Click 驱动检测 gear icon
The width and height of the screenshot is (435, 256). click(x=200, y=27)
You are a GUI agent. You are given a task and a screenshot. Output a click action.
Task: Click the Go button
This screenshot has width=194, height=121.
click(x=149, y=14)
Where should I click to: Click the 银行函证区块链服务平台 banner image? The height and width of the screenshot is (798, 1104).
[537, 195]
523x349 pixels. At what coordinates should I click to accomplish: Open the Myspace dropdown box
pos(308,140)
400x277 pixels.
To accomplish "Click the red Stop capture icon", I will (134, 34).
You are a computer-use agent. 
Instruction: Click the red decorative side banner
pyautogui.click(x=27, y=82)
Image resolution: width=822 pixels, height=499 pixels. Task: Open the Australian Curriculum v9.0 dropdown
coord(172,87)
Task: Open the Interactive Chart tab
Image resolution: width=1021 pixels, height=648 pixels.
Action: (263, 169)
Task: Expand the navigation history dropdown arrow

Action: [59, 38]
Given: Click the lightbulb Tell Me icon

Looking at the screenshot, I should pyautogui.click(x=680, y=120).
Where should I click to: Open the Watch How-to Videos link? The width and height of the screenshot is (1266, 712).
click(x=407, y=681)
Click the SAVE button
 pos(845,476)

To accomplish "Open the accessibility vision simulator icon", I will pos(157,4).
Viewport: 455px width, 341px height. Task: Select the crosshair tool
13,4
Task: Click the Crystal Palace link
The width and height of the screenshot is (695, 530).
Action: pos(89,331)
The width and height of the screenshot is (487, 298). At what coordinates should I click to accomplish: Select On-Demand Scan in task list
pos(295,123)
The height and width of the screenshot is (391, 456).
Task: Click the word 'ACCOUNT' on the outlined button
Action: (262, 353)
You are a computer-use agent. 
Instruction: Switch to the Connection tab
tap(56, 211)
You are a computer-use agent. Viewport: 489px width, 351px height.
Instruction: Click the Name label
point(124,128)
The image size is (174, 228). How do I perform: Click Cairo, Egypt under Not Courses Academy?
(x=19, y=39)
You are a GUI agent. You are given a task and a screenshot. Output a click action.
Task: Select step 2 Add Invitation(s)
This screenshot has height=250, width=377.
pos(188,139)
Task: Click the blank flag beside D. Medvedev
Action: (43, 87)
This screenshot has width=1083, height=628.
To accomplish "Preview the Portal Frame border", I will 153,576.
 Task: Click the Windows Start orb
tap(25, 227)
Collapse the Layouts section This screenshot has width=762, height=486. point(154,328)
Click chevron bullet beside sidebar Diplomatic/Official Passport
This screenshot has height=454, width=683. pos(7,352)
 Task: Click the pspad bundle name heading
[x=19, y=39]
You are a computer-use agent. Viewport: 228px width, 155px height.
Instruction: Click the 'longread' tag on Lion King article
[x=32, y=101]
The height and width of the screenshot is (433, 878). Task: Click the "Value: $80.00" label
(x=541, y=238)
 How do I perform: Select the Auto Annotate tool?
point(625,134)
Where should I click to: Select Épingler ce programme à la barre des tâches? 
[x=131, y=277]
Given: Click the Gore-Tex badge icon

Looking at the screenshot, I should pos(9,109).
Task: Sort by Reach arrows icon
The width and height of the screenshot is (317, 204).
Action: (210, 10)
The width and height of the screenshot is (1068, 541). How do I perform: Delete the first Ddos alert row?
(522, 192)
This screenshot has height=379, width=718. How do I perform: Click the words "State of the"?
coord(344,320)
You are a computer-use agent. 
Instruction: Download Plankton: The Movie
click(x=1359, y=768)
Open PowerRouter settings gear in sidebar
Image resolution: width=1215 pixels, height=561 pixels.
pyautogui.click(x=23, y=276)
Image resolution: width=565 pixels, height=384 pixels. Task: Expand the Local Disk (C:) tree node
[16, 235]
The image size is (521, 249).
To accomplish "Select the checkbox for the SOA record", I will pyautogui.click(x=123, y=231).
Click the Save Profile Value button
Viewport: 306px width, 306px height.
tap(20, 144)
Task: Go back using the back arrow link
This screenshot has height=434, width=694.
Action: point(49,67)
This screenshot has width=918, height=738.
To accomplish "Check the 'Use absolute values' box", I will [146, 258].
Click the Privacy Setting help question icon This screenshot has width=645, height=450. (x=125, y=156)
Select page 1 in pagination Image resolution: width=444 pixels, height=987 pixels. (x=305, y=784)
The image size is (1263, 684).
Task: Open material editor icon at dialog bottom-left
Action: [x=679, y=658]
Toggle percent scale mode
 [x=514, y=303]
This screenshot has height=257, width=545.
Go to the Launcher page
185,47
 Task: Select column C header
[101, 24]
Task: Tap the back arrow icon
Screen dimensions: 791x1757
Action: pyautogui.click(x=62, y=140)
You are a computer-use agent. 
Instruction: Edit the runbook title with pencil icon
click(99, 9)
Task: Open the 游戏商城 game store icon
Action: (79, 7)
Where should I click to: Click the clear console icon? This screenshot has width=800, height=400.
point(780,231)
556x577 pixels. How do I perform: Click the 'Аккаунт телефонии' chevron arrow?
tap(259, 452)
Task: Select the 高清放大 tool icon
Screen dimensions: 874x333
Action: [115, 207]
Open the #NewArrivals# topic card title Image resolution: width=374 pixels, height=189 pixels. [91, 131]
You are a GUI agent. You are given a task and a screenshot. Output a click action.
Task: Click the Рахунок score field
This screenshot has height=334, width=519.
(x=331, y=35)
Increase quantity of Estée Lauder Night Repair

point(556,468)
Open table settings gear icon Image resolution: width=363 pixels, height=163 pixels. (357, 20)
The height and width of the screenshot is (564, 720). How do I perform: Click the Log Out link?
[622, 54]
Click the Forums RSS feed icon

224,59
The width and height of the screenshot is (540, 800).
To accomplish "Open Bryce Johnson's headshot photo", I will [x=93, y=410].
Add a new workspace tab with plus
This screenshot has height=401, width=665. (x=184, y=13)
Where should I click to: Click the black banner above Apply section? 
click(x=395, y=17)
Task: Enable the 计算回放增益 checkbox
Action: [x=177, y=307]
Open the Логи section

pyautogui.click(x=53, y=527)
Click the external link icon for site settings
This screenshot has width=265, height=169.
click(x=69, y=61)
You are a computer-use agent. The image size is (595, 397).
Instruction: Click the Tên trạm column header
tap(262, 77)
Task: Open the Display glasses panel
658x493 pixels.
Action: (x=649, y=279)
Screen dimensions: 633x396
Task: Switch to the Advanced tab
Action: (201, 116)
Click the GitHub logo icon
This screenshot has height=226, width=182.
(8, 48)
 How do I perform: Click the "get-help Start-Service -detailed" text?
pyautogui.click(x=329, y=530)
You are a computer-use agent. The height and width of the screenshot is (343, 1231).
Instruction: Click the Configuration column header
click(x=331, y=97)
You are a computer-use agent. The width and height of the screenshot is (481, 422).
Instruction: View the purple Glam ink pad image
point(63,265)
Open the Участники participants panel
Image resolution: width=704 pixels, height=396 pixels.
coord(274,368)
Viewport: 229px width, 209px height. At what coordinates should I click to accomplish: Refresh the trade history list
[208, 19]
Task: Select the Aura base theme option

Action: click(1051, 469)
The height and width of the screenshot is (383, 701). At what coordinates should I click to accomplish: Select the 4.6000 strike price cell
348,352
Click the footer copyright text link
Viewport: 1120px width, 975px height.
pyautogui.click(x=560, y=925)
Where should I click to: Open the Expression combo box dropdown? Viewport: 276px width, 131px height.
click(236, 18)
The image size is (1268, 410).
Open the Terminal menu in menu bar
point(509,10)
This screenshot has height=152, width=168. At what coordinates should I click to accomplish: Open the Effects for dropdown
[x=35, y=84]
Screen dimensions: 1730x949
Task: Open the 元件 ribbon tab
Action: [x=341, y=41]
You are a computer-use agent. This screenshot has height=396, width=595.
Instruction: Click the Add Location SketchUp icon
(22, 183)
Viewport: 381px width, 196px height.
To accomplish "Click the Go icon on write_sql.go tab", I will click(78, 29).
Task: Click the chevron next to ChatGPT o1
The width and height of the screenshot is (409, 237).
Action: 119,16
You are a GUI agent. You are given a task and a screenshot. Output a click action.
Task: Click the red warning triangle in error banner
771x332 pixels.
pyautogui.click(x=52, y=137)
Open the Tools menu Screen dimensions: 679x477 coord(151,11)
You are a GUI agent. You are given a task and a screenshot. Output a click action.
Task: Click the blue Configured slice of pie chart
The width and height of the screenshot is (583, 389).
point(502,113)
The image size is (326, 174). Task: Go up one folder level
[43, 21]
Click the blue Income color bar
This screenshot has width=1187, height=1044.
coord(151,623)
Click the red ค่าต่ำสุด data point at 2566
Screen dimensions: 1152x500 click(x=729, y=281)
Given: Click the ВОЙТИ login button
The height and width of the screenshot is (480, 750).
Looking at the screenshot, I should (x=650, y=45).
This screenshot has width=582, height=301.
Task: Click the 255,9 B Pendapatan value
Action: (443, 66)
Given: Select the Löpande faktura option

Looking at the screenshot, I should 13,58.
=====
_Task description_:
Retype only the stretch of lines above starting at the one with "Viewport: 381px width, 196px height." and stopping at the one with "Open the Tools", exactly as written, with both kept.

_Solution for this task_:
Viewport: 381px width, 196px height.
To accomplish "Click the Go icon on write_sql.go tab", I will click(78, 29).
Task: Click the chevron next to ChatGPT o1
The width and height of the screenshot is (409, 237).
Action: 119,16
You are a GUI agent. You are given a task and a screenshot. Output a click action.
Task: Click the red warning triangle in error banner
771x332 pixels.
pyautogui.click(x=52, y=137)
Open the Tools menu Screen dimensions: 679x477 coord(151,11)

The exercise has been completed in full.